Para salir del tema recurrente de la pandemia, veamos por ejemplo que sucede con el debate sobre las consecuencias del modelo, aún hegemónico, de desarrollo incrementalista y depredador de los recursos naturales. Es evidente que, si se quiere que los cambios a hacer impliquen al conjunto de la ciudadanía, el debate no puede quedar circunscrito de ninguna manera en espacios en los que solo estén presentes especialistas, expertos y activistas. Más allá de las evidencias, se necesitan argumentos y estrategias de persuasión que impulsen los cambios imprescindible en las formas de vivir y consumir.

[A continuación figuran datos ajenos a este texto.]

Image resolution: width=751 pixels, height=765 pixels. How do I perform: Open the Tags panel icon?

El “negacionismo” es la expresión sintética de la falta de socialización de buena parte de las certezas que la gran mayoría de los científicos tienen sobre algunos de los grandes interrogantes planteados. Las carencias existentes en la relación ciencia-ciudadanía, han permitido que aparezcan todo tipo de oportunistas y demagogos que generan falsas noticias, niegan evidencias firmemente contrastadas o movilizan personas a favor de alternativas sin recorrido posible. Como es lógico, esas posiciones no son solo expresión de falta de información, sino que muestran también que hay intereses organizados que pretenden que se siga creyendo en las posibilidades de mantener las tradicionales pautas de crecimiento que nos han conducido donde estamos.

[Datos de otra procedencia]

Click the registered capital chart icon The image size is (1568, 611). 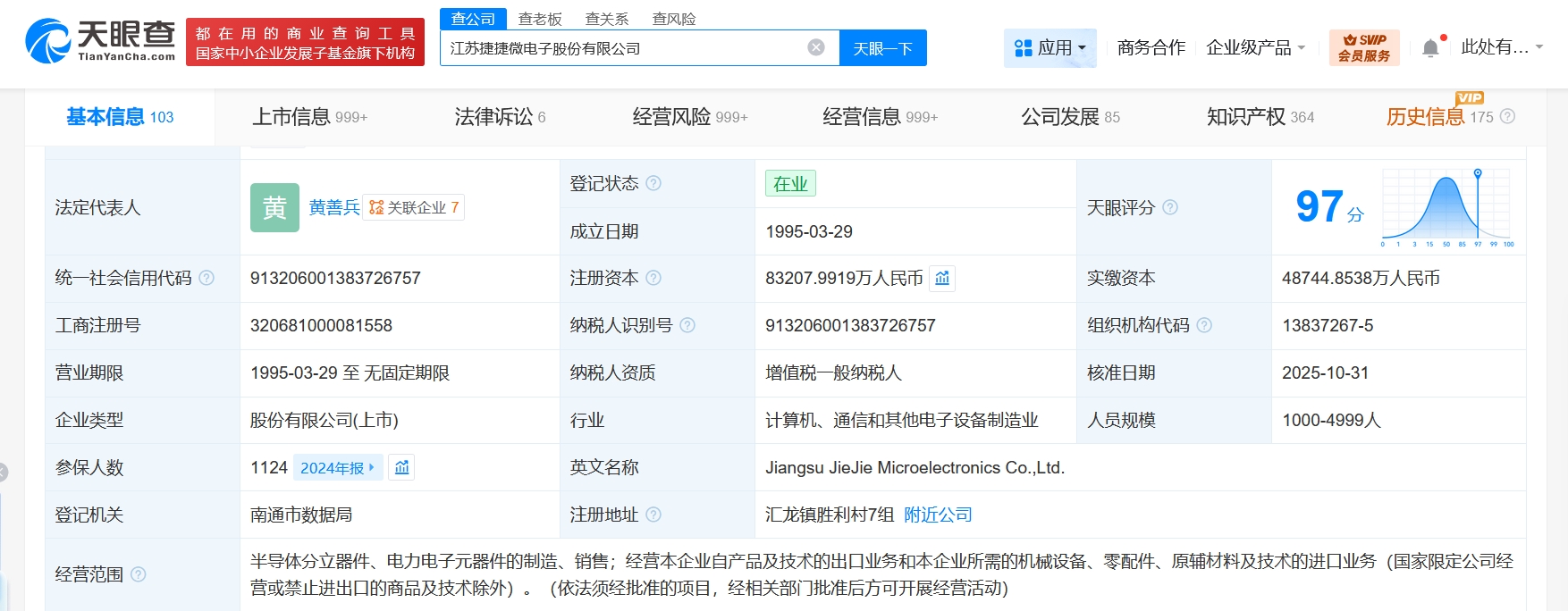(x=942, y=279)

Las certezas científicas, aunque tengan el aval de los más reputados y sólidos centros de investigación, no tienen por qué tener efectos inmediatos en la forma de hacer y de vivir de los ciudadanos de todo el mundo. Es en este contexto que es muy importante que se avance en temas como la “ciencia abierta” o la llamada “ciencia ciudadana”. Será muy difícil conseguir una mayor presencia de los debates y avances científicos en la esfera pública si no se logra superar el hecho de que todos los incentivos de los científicos estén situados en publicar sus trabajos en revistas académicas con acceso cerrado y en manos de intereses mercantiles, a pesar de que casi siempre los recursos que han permitido llegar a las conclusiones que se publican hayan sido proporcionados por las instituciones públicas. Y, de la misma manera, sería importante promover y financiar experiencias de “ciencia ciudadana” que por ahora son minoritarias. Experiencias que incentiven incorporar a la ciudadanía en los propios procesos de investigación. La ciencia iría adquiriendo así una dimensión de bien común absolutamente necesaria hoy día.

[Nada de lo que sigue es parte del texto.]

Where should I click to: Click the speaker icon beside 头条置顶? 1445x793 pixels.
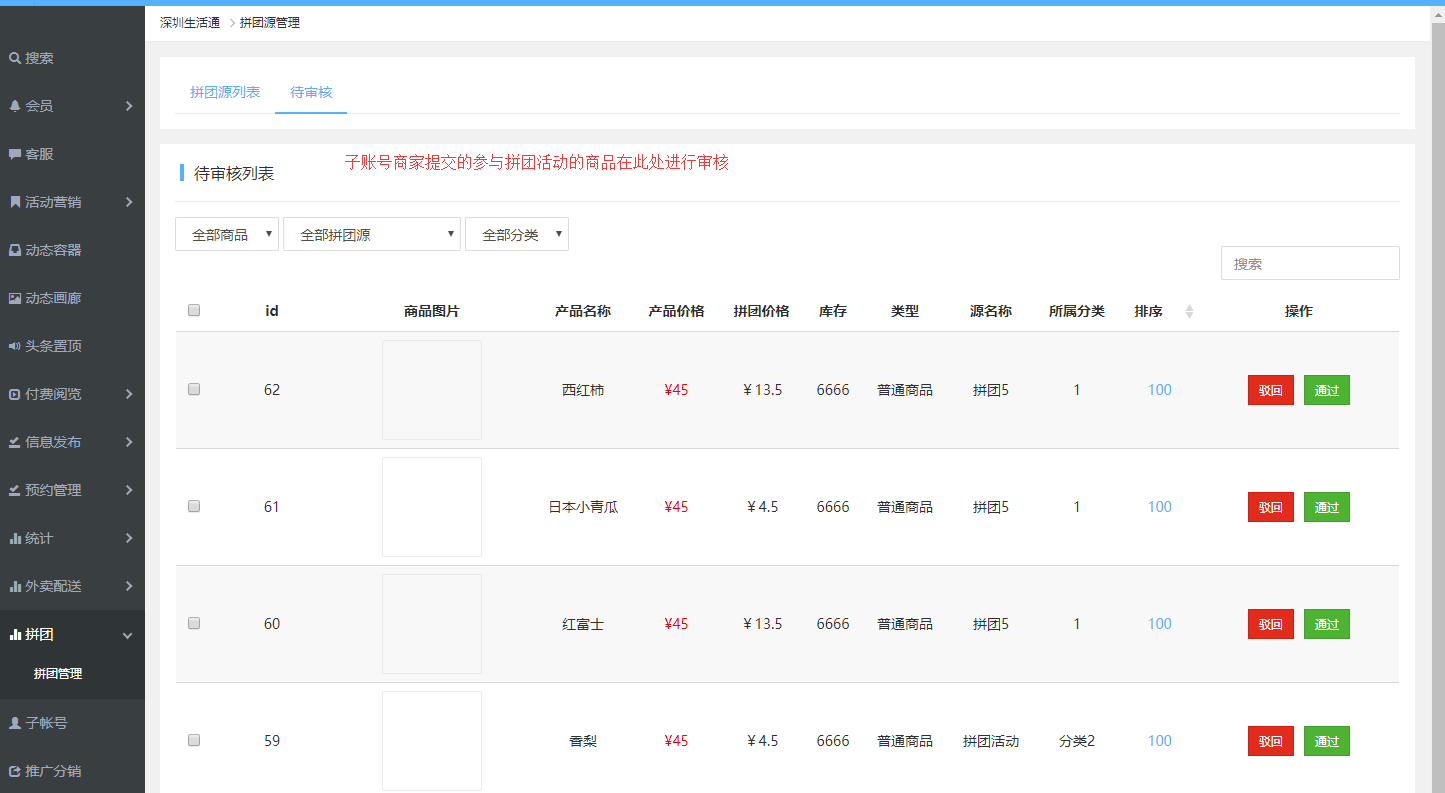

La ciencia no es una creencia. Pero, necesitamos creer más en lo que la ciencia, bien fundamentada y avalada, nos indica. Sabiendo, al mismo tiempo, que la ciencia no da respuestas unívocas. Sino que trabaja con hipótesis, busca evidencias, las contrasta, enuncia sus conclusiones, abiertas a que posteriormente se refuten o modifiquen con nuevas o mejores evidencias. Decía Robert Merton que, para que la ciencia sea ciencia, además de que sea universal, no responda a intereses particulares y surja de un esfuerzo colectivo, ha de incorporar una buena dosis de escepticismo. La comunidad científica es una muestra de ese escepticismo organizado, que cuestiona resultados y métodos de manera abierta y constante. 

Deberíamos poder establecer mejores espacios de diálogo entre la autoridad que emana de esa comunidad especial que es la comunidad científica y el conjunto de la ciudadanía, facilitando así que sus avances sean compartidos de manera colectiva. Hay aún mucho que hacer en ese camino imprescindible y urgente de una ciencia socialmente comprometida y abierta a la ciudadanía.